Review of Swamp Thing (Old)

This review was originally posted on November 19, 2009. I will be posting some of my old reviews, unedited, before launching into new territory.

Yo, Cine Beast reporting. This is my first movie review, so please keep your criticisms light, okay?

Anyway, just yesterday I watched a film I had recorded a few weeks ago off of TCM. I had seen the film once before, but during my pre-teen years, so I only vaguely recalled the imagery of the film and none of its dialogue or story. Now that the film is fresh in my mind, I propose a review of it.

Swamp Thing Movie Poster

Directed by: Wes Craven

Featuring: Louis Jourdan, Adrienne Barbeau, Ray Wise, David Hess, and Dick Durock as Swamp Thing

Written by: Wes Craven

Year of Release: 1982

Running Time: 91 minutes

MPAA: PG (I would personally label the film with an R rating)

Budget: Approx. $3,000,000 (Source: Wikipedia. Yeah, yeah, most people frown on that place, I know. However, I trust the site to a certain degree, so, until I find a more reliable site, you’ll have to live with my source choice.)

The film begins in the swamps of South Carolina with a short pre-title text vaguely describing what the story is really about: out of the conflict between two scientists (one of them crazy and evil, of course) an unbelievable monster is born.

After this corny semi-prologue the audience is introduced to Alice Cable (Adrienne Barbeau) as she arrives at the swamps by helicopter, sent by the government as a replacement for her predecessor, who was half-eaten by an aligator. Cable has come to help a certain Dr. Alec Holland (Ray Wise) and his sister, who have been experimenting with swamp chemicals, trying to find a way to enhance vitality and strength.

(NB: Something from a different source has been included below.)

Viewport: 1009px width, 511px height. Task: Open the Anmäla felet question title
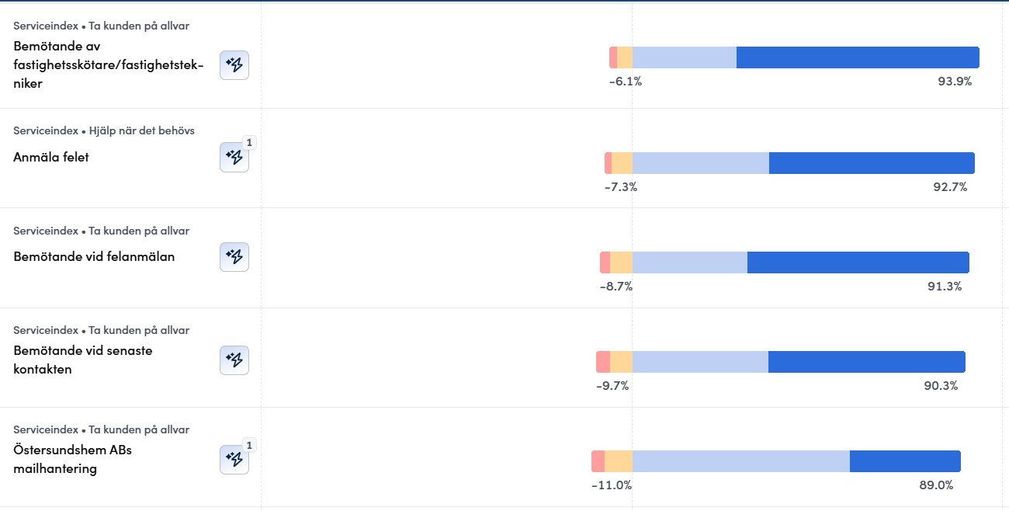(51, 157)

Not long after Cable first meets the two, they create a glowing, green serum which they discover can renew and grow life in dead matter, such as a plank of wood or supposedly a human body. However, the serum is also extremely flammable and sensitive: if it collides with anything too harshly it explodes violently.

While all this is going on the other scientists and agents working for Holland are being killed off by goons belonging to a mad genius named Dr. Anton Arcane (Louis Jourdan). It turns out that Arcane wants Holland’s serum for himself and eventually appears in Holland’s lab with his men, demanding the notebooks that detail the creation of the serum and the glowing formula itself.

Arcane shoots Holland’s sister, driving him mad with grief: attempting to escape with the serum in a jar, he is shoved by Arcane’s men and accidently falls on it. One massive explosion later, Holland is a literal figure of fire who sprints away and dives into the swamp. Cable manages to escape the wreckage of a lab with one of the notebooks while Arcane and his men flee for safety. Not long later, Holland emerges from the swamp, transformed into a plantlike behemoth.

That’s essentially the first half of the movie, and I enjoyed quite a lot of it. It was moody and sophisticated and got me hooked to watch the rest of the story. Unfortunately, the rest of the movie sucks. The initially complex and inventive plot becomes silly and repetitive, the special effects lose realism (the Swamp Thing costume worn by Dick Durock is rather laughable), and the quality of the film on a whole gets duller.

The actors are good the entire feature, particularly Louis Jourdan, who delivers a creepy and devilish performance. In the first half of the film, Ray Wise plays an extremely likable and intelligent Dr. Holland, and Adrienne Barbeau is, for the most part, mature and strong as Cable. Unfortunately she strips and bathes in a bog for about thirty seconds in a completely unnecessary nude sequence: it’s because of this brief scene that I would challenge the movie’s original PG rating.

At least in the excellent first half of the film, there seemed to be a subtle running theme of Christianity. Holland’s swamp lab used to be a church, and a few characters reference God. (And not in the disrespectful “Oh my God” taking-the-Lord’s-name-in-vain sort of way.) However, these small details may simply have been coincidental: it would not have been the first time I noticed Christian themes in a movie that don’t actually exist.

Anyway, time to quickly sum up. The first half of the film is great; the second half is a terrible let-down; the acting is good either half. Cine Beast, signing off.